Mi
voluntaria y terapeútica desconexión mediática durante esta campaña electoral,
ha hecho que me entere tarde y de modo casual de lo sucedido en Orlando. Y fiel
a mi aislamiento voluntario, ratificado por lo poco que he oído accidentalmente
en la radio, no he querido indagar más en el asunto.
Cincuenta
muertos en una discoteca “de ambiente”. Parece ser el hecho, ¿no? Terrible,
como siempre terrible. Pero lo que me ha llamado la atención de la forma de dar la noticia es que lo
importante parecía ser el tipo de clientes de la discoteca. Ahí, en su
condición sexual, se ponía el acento.
Y eso
no es así.

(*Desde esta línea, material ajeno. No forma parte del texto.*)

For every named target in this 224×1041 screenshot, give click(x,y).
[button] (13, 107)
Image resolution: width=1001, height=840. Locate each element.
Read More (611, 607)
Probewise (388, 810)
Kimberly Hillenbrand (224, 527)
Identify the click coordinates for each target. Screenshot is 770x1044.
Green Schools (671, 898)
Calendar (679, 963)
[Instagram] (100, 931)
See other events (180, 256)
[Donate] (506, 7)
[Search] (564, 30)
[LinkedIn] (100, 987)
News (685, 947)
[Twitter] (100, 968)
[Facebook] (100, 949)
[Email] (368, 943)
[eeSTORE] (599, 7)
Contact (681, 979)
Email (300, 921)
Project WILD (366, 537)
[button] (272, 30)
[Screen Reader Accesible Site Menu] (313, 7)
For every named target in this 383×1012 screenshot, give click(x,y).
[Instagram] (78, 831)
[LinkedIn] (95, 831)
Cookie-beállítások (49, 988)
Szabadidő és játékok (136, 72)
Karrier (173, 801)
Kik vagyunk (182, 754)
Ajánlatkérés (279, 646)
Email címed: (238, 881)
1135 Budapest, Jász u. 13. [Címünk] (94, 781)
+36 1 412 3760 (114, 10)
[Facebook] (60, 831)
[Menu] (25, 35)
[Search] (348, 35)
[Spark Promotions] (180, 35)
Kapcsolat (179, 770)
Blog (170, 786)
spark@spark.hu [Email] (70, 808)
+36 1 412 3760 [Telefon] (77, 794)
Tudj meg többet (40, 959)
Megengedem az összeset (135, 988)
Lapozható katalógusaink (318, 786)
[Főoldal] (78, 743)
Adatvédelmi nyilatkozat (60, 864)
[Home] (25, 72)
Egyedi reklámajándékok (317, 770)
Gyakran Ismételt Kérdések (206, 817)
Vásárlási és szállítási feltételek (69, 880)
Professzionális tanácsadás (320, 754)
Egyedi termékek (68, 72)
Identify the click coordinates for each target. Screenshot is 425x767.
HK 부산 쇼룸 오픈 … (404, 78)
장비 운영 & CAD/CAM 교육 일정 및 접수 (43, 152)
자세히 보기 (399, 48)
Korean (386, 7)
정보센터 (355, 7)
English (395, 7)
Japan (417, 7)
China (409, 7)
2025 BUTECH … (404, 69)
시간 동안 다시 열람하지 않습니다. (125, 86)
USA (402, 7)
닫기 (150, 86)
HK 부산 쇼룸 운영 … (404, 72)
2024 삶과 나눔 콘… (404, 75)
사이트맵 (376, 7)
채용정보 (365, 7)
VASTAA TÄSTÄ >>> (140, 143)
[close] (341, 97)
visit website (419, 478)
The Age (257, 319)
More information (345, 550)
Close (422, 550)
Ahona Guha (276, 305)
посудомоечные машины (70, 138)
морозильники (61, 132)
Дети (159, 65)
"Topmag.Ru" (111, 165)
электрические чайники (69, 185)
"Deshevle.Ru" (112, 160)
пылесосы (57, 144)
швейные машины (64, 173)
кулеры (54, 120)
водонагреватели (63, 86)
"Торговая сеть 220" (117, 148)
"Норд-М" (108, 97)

Lo importante es que eran cincuenta personas. Y una persona es
persona viva como viva su sexualidad. Y como persona tiene derecho a la vida y
a la libertad.
Y
entonces, pensando en esto, me he asomado al abismo de la intolerancia y el
totalitarismo, y me ha dado miedo.
Se
empieza por pensar mal del diferente, luego se pasa a la agresión verbal,
después a la exclusión, más tarde a la agresión física, y de ahí a matar no
queda tanto. Es cuestión de ir tensando la cuerda…
Sí, lo
terrible es la muerte violenta de cincuenta personas. Que estén en una
discoteca gay o sin "gayar"; en una sinagoga, una iglesia o una mezquita; en un mitin político de "derechas" o de "izquierdas"; tomando un café; yendo en metro o en un supermercado; que sean blancos, negros o a motas
fucsia; que sean de un equipo o de otro… ¡Qué lista tan larga podíamos hacer!
¡Da
igual! Son seres humanos. Y eso es lo importante. Y muchas de las actitudes que
yo veo por estas tierras, en personas demasiado relevantes, están en los
primeros estadios de la escala que estos días ha acabado en Orlando. Son los
vientos que pueden engendrar tempestades que mejor no conocer más que por la
historia.
Es
urgente tomarse en serio al hombre. A su dignidad. A su libertad. A su derecho
a la vida. En nombre de nada ni de nadie debemos jugar con eso.